### Given data

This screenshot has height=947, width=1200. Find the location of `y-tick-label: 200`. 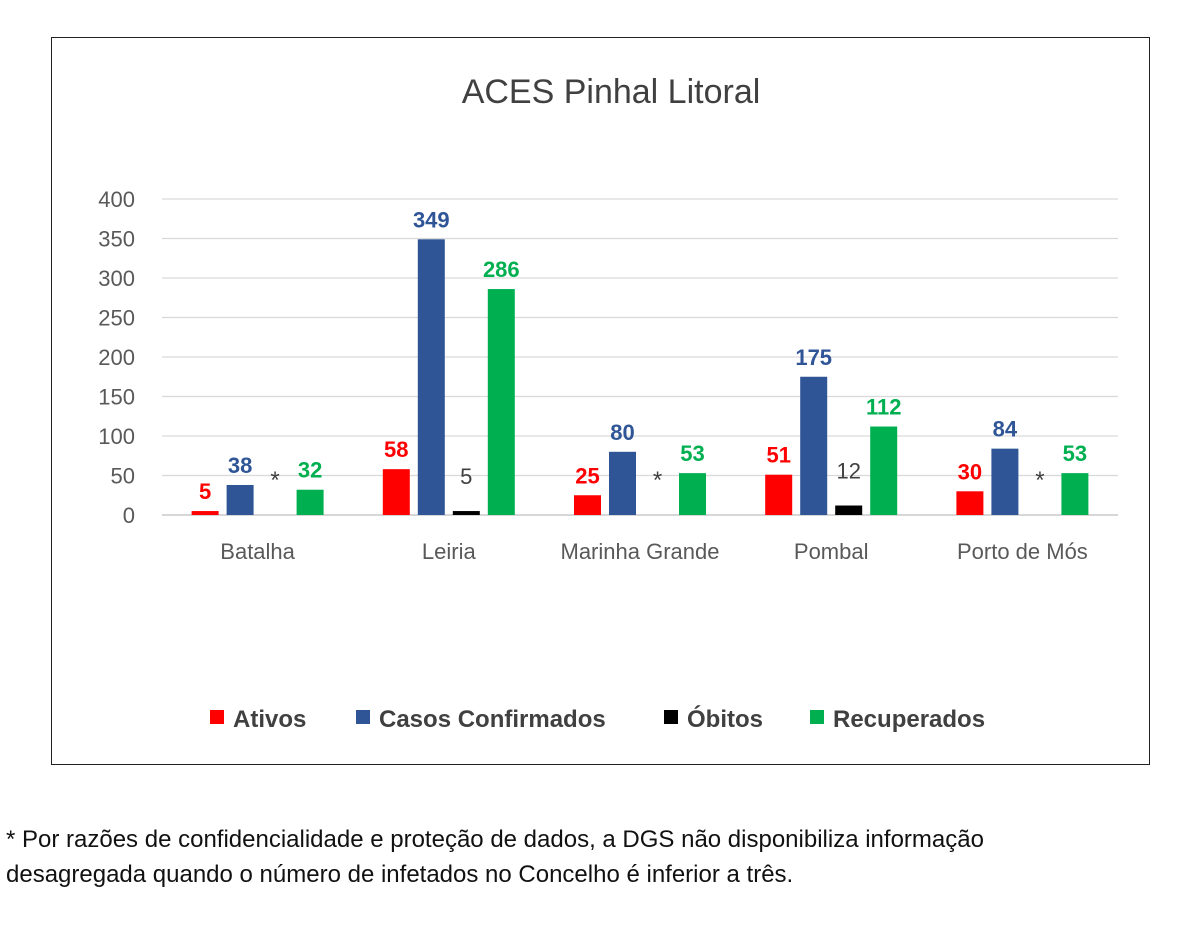

y-tick-label: 200 is located at coordinates (116, 358).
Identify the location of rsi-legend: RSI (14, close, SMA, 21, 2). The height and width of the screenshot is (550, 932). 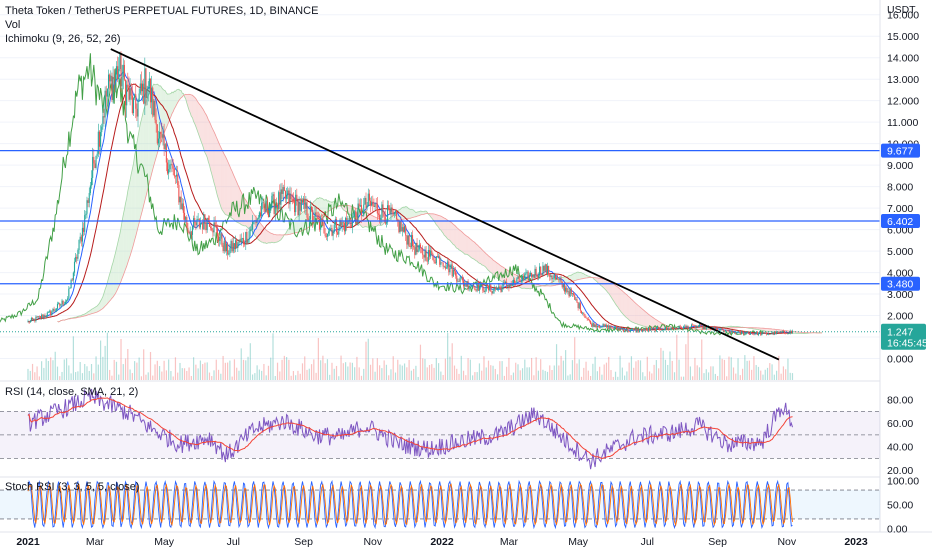
(72, 392).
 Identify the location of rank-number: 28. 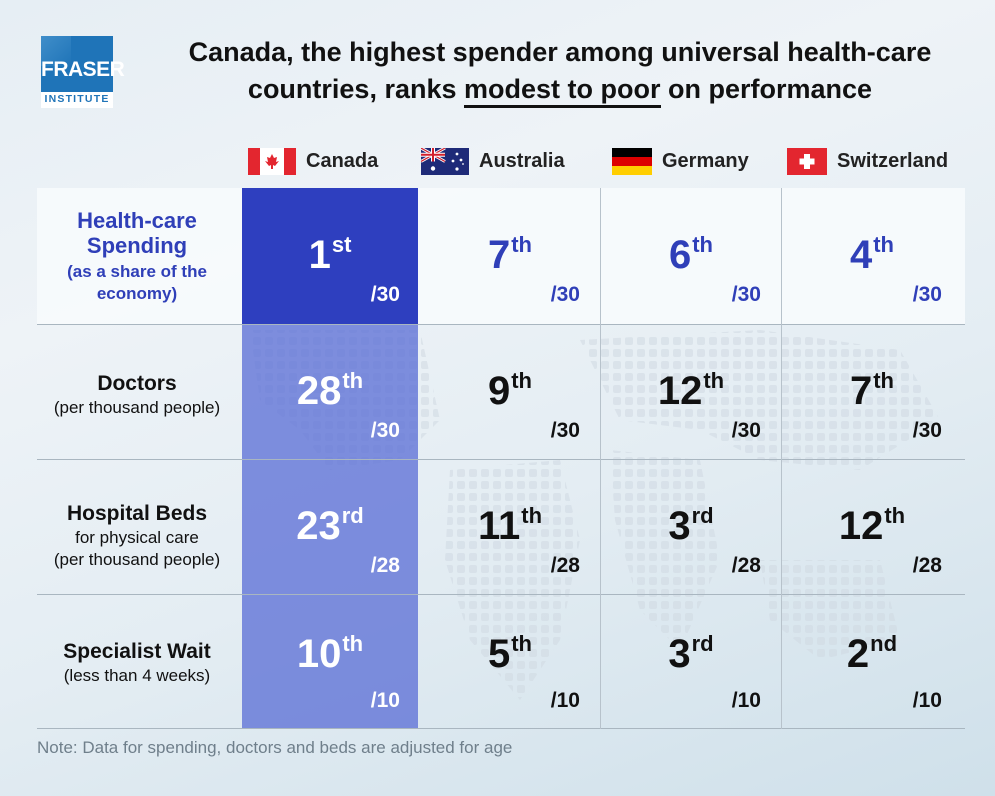
(319, 391).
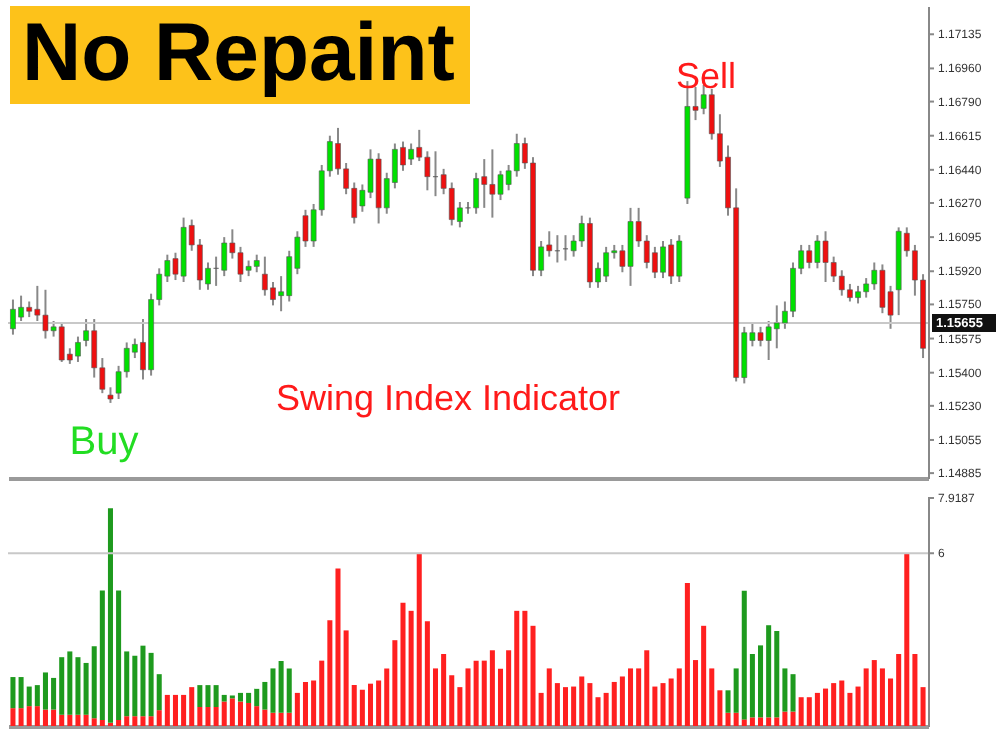 The image size is (1000, 738). What do you see at coordinates (240, 56) in the screenshot?
I see `chart-title: No Repaint` at bounding box center [240, 56].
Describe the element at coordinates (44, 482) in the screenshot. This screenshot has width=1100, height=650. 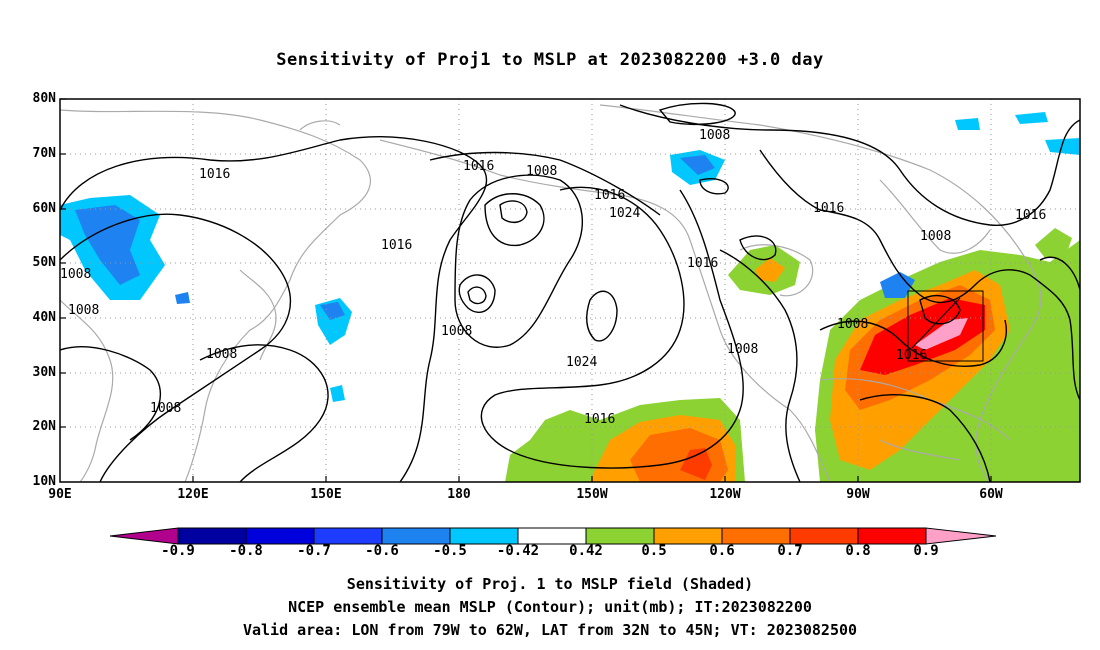
I see `lat-label: 10N` at that location.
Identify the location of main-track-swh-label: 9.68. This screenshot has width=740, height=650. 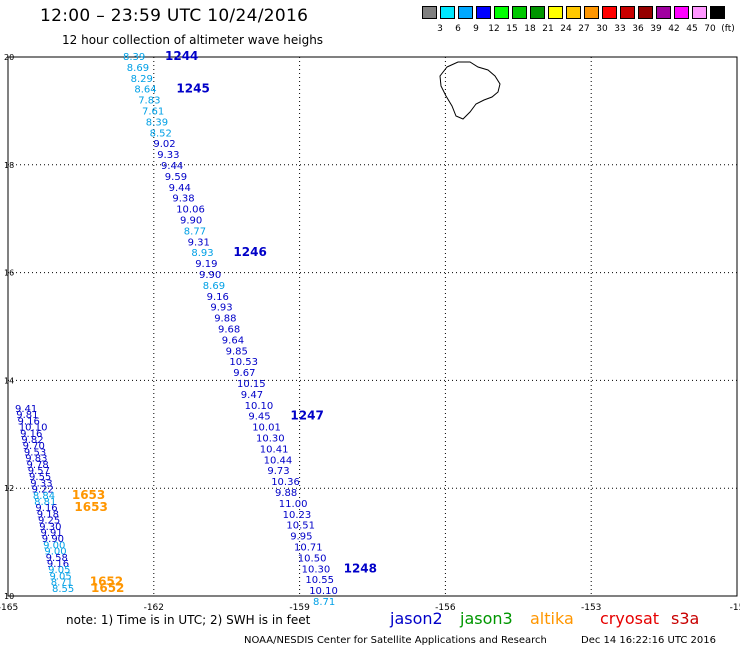
(229, 330).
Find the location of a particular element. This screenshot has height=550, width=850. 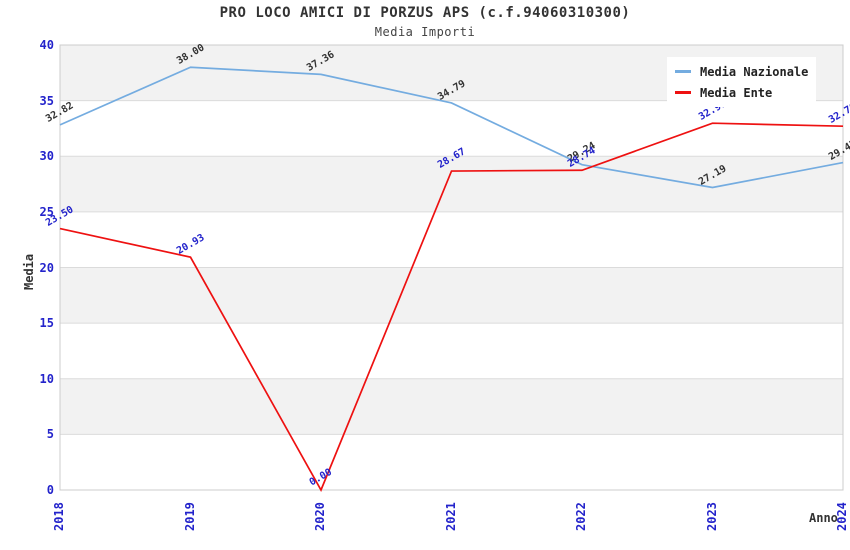

chart-subtitle: Media Importi is located at coordinates (425, 32).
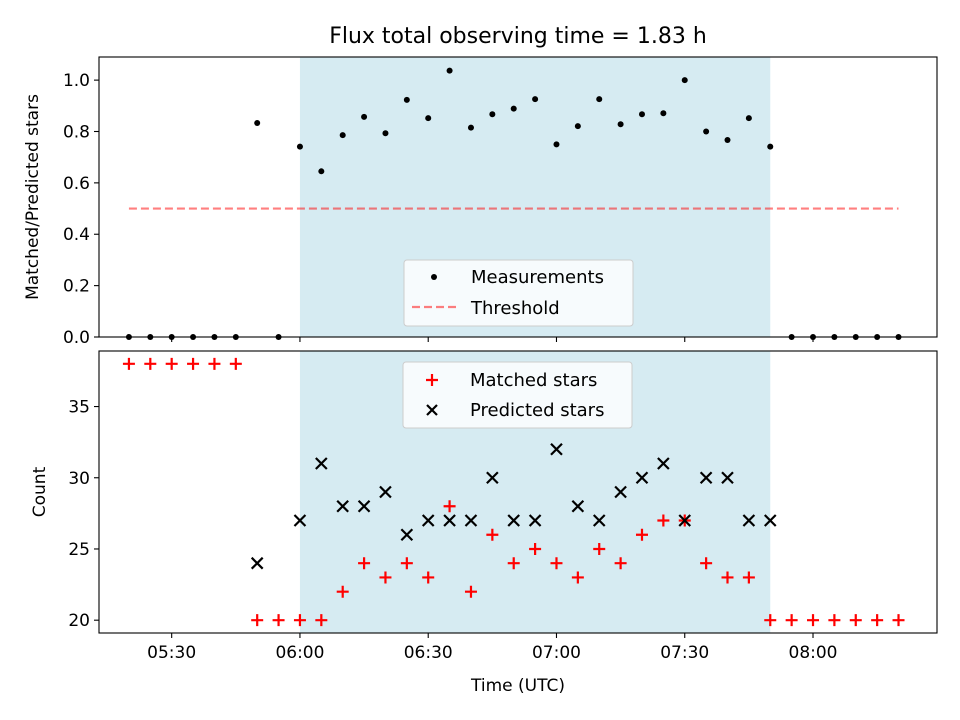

######

Return every one of the records above word for word, leaving out the pictures.

• **Exercise output**:
This screenshot has height=947, width=1200. Find the location of `y-tick-label: 200`. 

y-tick-label: 200 is located at coordinates (116, 358).
Identify the location of rsi-legend: RSI (14, close, SMA, 21, 2). The height and width of the screenshot is (550, 932). 
(72, 392).
 Identify the location of rank-number: 28. 
(319, 391).
 The image size is (1000, 738). What do you see at coordinates (240, 56) in the screenshot?
I see `chart-title: No Repaint` at bounding box center [240, 56].
Describe the element at coordinates (44, 482) in the screenshot. This screenshot has width=1100, height=650. 
I see `lat-label: 10N` at that location.
Identify the location of main-track-swh-label: 9.68. This screenshot has width=740, height=650. 
(229, 330).
Find the location of a particular element. This screenshot has height=550, width=850. 

chart-subtitle: Media Importi is located at coordinates (425, 32).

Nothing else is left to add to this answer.